The judge will want to speak with you to find out more about the risk to the child.Emergency petitions are usually addressed the same day they are filed.Even if the judge asks critical questions or denies your petition, be honest and respectful.If the judge grants your petition, he will sign the emergency order and the order for law enforcement.As soon as possible, the court will schedule a full hearing to allow the current caregivers to respond to your allegations.When the judge signs the order, the clerk will issue a summons or citation.There will be an additional fee for this.
Step 10: Pick up the child.
Local law enforcement picks up the child after the judge signs the order.If you attempt to pick up the child yourself, you risk violating laws against the kidnapping and removal of children by non-custodial parents even if you have a court order.Once the child is in your custody, you will be contacted by law enforcement.
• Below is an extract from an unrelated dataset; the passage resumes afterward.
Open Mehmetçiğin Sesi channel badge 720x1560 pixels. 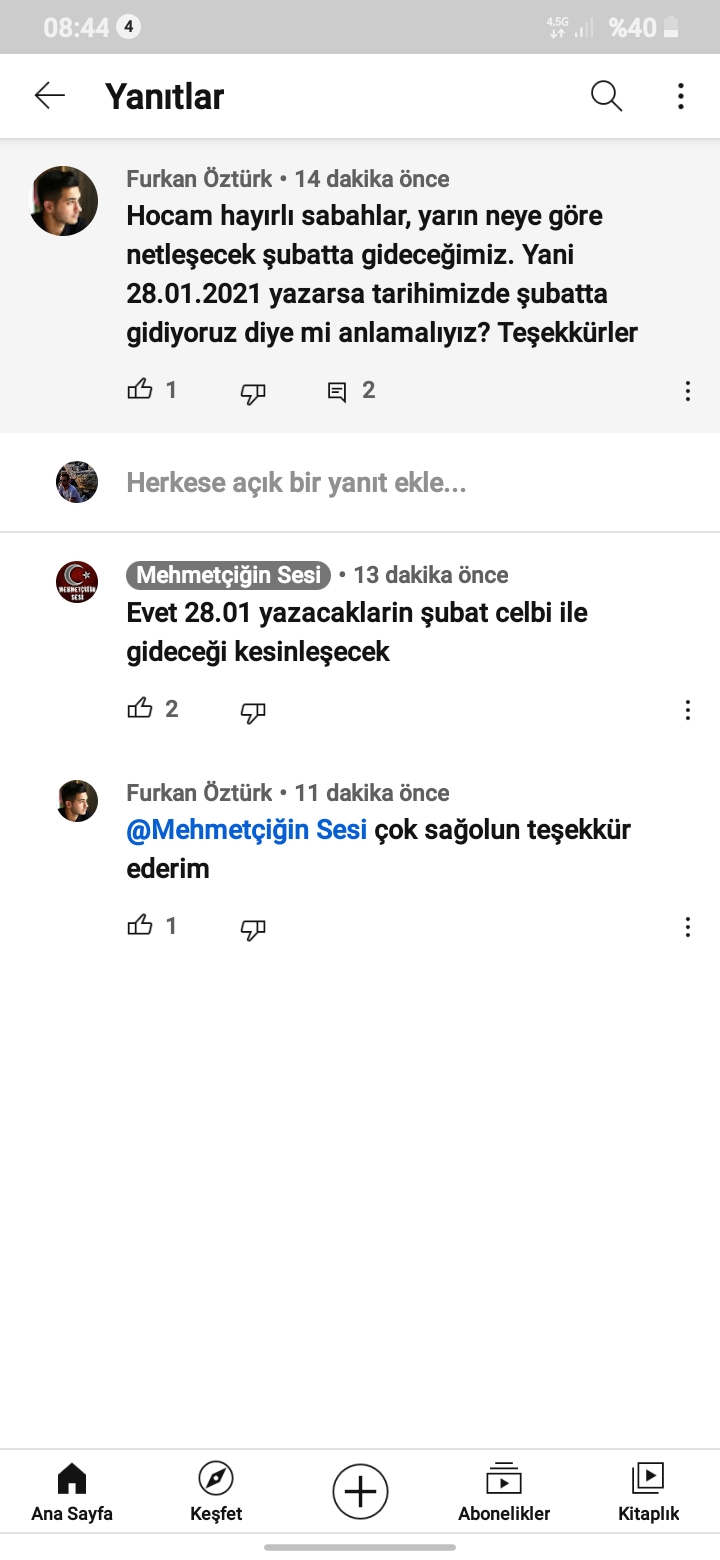228,575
Step 11: You should serve the other parent.
You can't do this on your own.The clerk's office may have a list of process server in your area.The other parent needs to be served at least two weeks before the hearing.If you need to get the documents served more quickly, the judge will tell you.You have to make additional copies of the documents you filed to serve on the other parent.After you've had the other party served, some courts require you to file proof of service.In some courts, the process serving company will file the proof with the clerk's office.If you're not sure, ask at the clerk's office.
Step 12: Take part in the pre- trial discovery process.
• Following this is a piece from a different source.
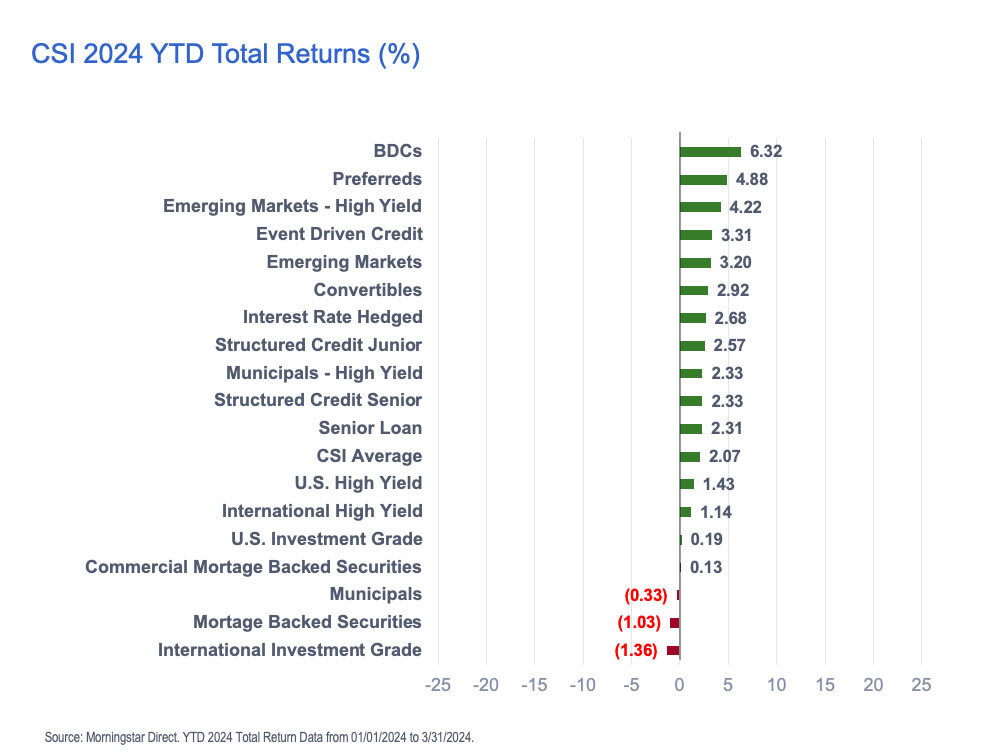Viewport: 1006px width, 751px height.
Task: Click the 6.32 value label
Action: [x=765, y=152]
Both sides will gather information before the hearing.If you haven't already done so, you should consider hiring an attorney to help guide you through the process.During the discovery process, you can require the other party or potential witnesses to provide you with copies of documents, allow you to inspect items or property, or require them to answer written or oral questions under oath.The other party or the child may be required to undergo psychological testing by a professional.The professional would make a recommendation to the court as to what was in the best interests of the child.If you want witnesses to come to the hearing for questioning, you need to issue subpoenas.If you want to send the subpoena to the witness using registered or certified mail, you will have to pay.
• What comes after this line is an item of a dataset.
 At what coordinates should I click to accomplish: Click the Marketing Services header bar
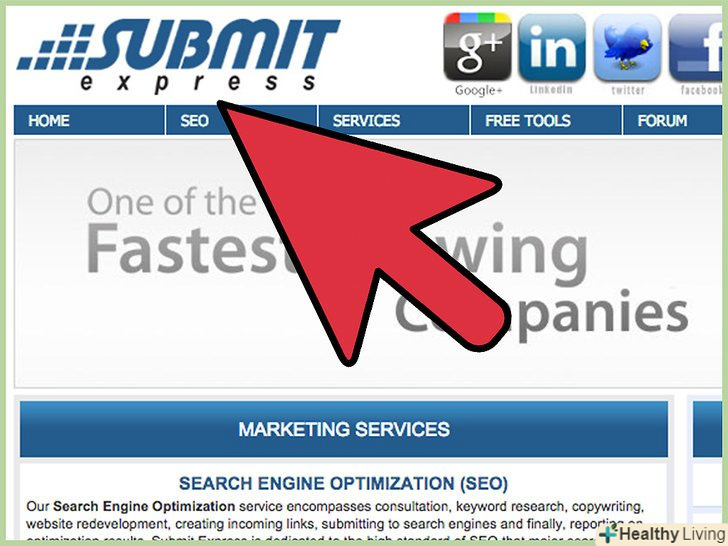click(344, 429)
Step 13: Any necessary disclosures need to be made.
Throughout the case, both parties must make certain disclosures to each other and to the court about expected witnesses, exhibits and evidence to be presented.If the child's support is at issue, the court may require financial affidavits.Pre- trial disclosure gives both sides the chance to object to the evidence if necessary.If you fail to give evidence or witnesses within a certain period of time before the hearing, you can't present them.
Step 14: Comply with all mediations.
A lot of states require mediation in family law cases.A neutral third party works to bring both sides to an agreement on the issues in a less formal environment than court.Rules regarding witnesses and evidence tend to be more relaxed in the courtroom setting, and the parties work together to find common ground.A judge can excuse a case from the mediation requirement if he believes there is a risk to either party.In emergency situations, mediation is usually not needed.
Step 15: Attend the hearing
Arrive in court at least 15 minutes before your hearing.If you have hired an attorney, he may want to meet with you before the hearing for some last-minute preparation.If possible, wear a suit or dress.If you only have casual clothing, make sure it is clean, not revealing, and has no offensive slogans.When the judge asks a question, speak only to him.Don't speak to the opposing party or interrupt the other party.The judge will listen to each party's arguments and give them the chance to present evidence, witnesses and exhibits to back up their claims.The judge will make a decision after both sides have rested their cases.The judge will sign the final order if the party who wins is responsible for it.You should bring a draft order to the hearing.
Step 16: Get the order.
You can get a certified copy of the signed order from the clerk once the judge signs it.It is possible that you will have to pay a fee for this copy.You have 30 days to file a notice of appeal if you disagree with the judge's ruling.